Blitz antidroga a Pratofontana: sequestrati 13 chili tra cocaina ed eroina, tre arresti
Reggio Emilia: operazione della Squadra mobile. Il covo di un gruppo di nigeriani era un appartamento nel quartiere Castello
Reggio Emilia Tre arresti e oltre 13 chili di cocaina ed eroina sequestrati: è il bilancio di un blitz antidroga scattato domenica sera nel quartiere Castello di Pratofontana, a Reggio Emilia. L’operazione, condotta dalla Squadra Mobile della Polizia di Stato di Reggio Emilia con il supporto dei colleghi di Ferrara, ha portato alla scoperta di un ingente carico di stupefacente destinato alle piazze di spaccio, per un valore stimato di circa 900 mila euro.
Le indagini
A finire in manette sono stati due uomini di nazionalità nigeriana di 28 anni e di una loro connazionale di 34 anni, tutti con precedenti di polizia alle spalle. L’attività di polizia giudiziaria è scaturita a seguito di mirati servizi di osservazione, controllo e monitoraggio effettuati nei giorni precedenti dai poliziotti della Squadra Mobile, anche avvalendosi di sistemi di videosorveglianza, che hanno consentito di acquisire elementi investigativi sull’intensa attività illecita svolta dagli occupanti di un’abitazione nel quartiere Castello di Pratofontana.
Il blitz
Domenica pomeriggio i due uomini erano stati notati mentre, con fare sospetto, facevano avanti e indietro dall’ingresso della loro abitazione fino alla zona retrostante ad essa. Gli agenti avevano percepito che c’era qualcosa di diverso rispetto al solito nel loro atteggiamento, di fatti poco dopo si osservava uno dei due nigeriani avanzare rapidamente ed aprire la porta dell’abitazione seguito subito dopo dal suo complice che portava in spalla un involucro voluminoso avvolto in un telo bianco. Dopo aver riposto l’involucro nella loro abitazione i due uomini uscivano e si allontanavano dal luogo monitorato.
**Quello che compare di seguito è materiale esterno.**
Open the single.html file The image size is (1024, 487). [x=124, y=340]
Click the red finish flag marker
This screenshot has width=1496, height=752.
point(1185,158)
Il blitz è scattato poco dopo, gli agenti della Polizia di Stato, infatti, dopo aver atteso il ritorno dei due soggetti li hanno fermati e sottoposti a controllo rinvenendo tra gli effetti personali le chiavi della loro abitazione. In casa, però, vi era una terza persona, una donna che avendo percepito che i suoi due complici fossero in difficoltà e temendo le conseguenze del controllo, aveva tentato inutilmente di nascondere la sostanza stupefacente sul davanzale della finestra. Nel corso della perquisizione effettuata è stato rinvenuto un’ingente quantitativo di sostanza stupefacente – cocaina ed eroina – per un peso complessivo di 13,50 kg. La sostanza stupefacente era suddivisa in sassi e ben 830 ovuli termosaldati, trattandosi di una modalità di confezionamento della sostanza stupefacente molto utilizzata soprattutto da parte della criminalità nigeriana. L’intervento tempestivo della Polizia di Stato ha di fatto impedito che la droga, appena giunta a Reggio Emilia, potesse essere successivamente raffinata e suddivisa in piccole dosi da destinare alle varie piazze di spaccio. La sostanza stupefacente avrebbe potuto consentire un guadagno per circa 900.000 euro all’organizzazione criminale. Al termine delle formalità di rito i tre soggetti sono stati arrestati per detenzione di sostanza stupefacente ai fini di spaccio e sono stati portati in carcere a disposizione dell’autorità giudiziaria.